Тогда-то и вернулся Шарль-Виктор — через силу, и не к матери, не к отцу, а к новорожденной. Это было так, словно его самого заново произвели на свет. Он хотел этого ребенка — для себя, для себя одного. Младшая сестренка, о которой так мечтал Синюшный Хорек, его старший братец, была дарована именно ему. И именно он выбрал ей имя; попросил своих родителей назвать малышку Баладиной в честь своей дрезины — «шутихи с золотыми ножками и адским задом». Ибо при своей страсти к словам Шарль-Виктор верил в магическую силу акта называния; и, давая своей сестренке имя по своему выбору, он как бы связывал ее с собой священными, тайными и нерасторжимыми узами. «Баладина! Баладина! Сестричка моя, только моя! — кричал он в своих разрушенных дворцах — на заводе, в блиндаже, в нужнике. — Я открою тебе мое прекрасное королевство — ржавчины и отбросов — и ты все обратишь в красоту, а для тебя я стану добрым, да, я — Всегрязнейший и Наизлейший Принц, я стану добрым! Ужасно добрым! Таким добрым, что самого Бога скорчит! Но добрым я буду только для тебя».
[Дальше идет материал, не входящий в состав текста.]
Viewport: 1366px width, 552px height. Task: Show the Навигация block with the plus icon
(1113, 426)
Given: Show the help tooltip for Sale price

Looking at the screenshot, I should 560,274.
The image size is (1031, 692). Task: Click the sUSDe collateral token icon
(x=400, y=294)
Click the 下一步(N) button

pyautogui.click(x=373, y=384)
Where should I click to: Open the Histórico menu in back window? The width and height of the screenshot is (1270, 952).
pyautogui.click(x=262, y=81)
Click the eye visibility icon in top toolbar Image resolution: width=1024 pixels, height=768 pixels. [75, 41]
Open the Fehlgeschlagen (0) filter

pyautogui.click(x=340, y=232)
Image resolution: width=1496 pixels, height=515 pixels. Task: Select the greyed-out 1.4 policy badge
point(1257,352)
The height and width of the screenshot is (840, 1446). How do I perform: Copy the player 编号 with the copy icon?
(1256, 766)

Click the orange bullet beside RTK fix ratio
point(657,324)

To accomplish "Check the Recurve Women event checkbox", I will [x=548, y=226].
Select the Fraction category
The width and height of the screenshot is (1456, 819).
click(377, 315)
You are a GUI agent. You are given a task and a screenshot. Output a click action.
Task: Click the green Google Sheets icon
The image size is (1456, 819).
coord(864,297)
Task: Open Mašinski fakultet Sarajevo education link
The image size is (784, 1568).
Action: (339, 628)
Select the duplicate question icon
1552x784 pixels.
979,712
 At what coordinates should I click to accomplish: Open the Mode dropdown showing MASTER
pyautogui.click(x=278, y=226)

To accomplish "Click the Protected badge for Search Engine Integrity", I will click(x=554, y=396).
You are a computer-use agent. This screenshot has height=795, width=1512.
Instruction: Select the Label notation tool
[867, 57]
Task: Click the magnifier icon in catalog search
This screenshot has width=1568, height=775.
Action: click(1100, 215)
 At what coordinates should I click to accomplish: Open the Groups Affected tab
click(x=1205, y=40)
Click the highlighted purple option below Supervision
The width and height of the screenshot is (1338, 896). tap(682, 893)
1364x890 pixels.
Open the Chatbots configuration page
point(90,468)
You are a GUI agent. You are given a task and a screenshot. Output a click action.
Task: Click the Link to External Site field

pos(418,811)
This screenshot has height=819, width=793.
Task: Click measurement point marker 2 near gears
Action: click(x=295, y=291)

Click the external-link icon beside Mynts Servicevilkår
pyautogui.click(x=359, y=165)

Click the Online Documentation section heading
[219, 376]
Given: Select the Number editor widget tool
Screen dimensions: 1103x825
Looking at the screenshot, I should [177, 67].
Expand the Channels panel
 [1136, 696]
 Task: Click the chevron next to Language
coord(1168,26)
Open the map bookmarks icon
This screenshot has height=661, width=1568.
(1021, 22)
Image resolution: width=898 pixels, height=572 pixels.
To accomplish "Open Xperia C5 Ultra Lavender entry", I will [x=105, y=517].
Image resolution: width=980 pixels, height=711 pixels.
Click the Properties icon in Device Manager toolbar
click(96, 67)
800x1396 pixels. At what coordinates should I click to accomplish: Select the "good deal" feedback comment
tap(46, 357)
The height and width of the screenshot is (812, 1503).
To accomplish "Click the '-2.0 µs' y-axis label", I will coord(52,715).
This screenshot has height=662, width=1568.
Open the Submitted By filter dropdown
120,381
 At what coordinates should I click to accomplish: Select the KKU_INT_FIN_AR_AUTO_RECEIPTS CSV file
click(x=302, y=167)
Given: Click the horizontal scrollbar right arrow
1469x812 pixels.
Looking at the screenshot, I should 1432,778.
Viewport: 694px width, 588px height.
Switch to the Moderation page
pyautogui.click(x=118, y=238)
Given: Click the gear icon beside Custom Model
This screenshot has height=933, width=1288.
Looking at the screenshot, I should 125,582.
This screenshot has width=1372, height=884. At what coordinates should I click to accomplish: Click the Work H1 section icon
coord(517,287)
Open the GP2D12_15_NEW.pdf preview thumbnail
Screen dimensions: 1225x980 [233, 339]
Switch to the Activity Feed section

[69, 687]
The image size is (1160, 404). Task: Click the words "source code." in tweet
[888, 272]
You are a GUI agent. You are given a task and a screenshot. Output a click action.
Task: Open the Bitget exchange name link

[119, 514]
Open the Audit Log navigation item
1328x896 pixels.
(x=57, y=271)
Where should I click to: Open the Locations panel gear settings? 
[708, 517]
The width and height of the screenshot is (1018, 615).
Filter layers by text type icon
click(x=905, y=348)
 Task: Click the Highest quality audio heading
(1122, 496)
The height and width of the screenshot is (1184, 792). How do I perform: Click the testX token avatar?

Шарль-Виктор не стал ни лучше, ни хуже. Он просто потерял голову из-за своей младшей сестренки. Она была для него всем. Мир вдруг обрел лицо, лицо другого человека — который его не предавал. Мир обрел детство и новый вкус игры. Все становилось возможным.
Тогда-то его глаза и приобрели ту восхитительную прозрачность окаменелой смолы цвета меда и бледного золота. Пятно в левом глазу от этого казалась еще ярче, почти пылало. Но в самом взгляде еще таилось столько мрака и ярости, что никому и в голову не пришло дать ему прозвище Янтарный День. Все называли его: Янтарная Ночь.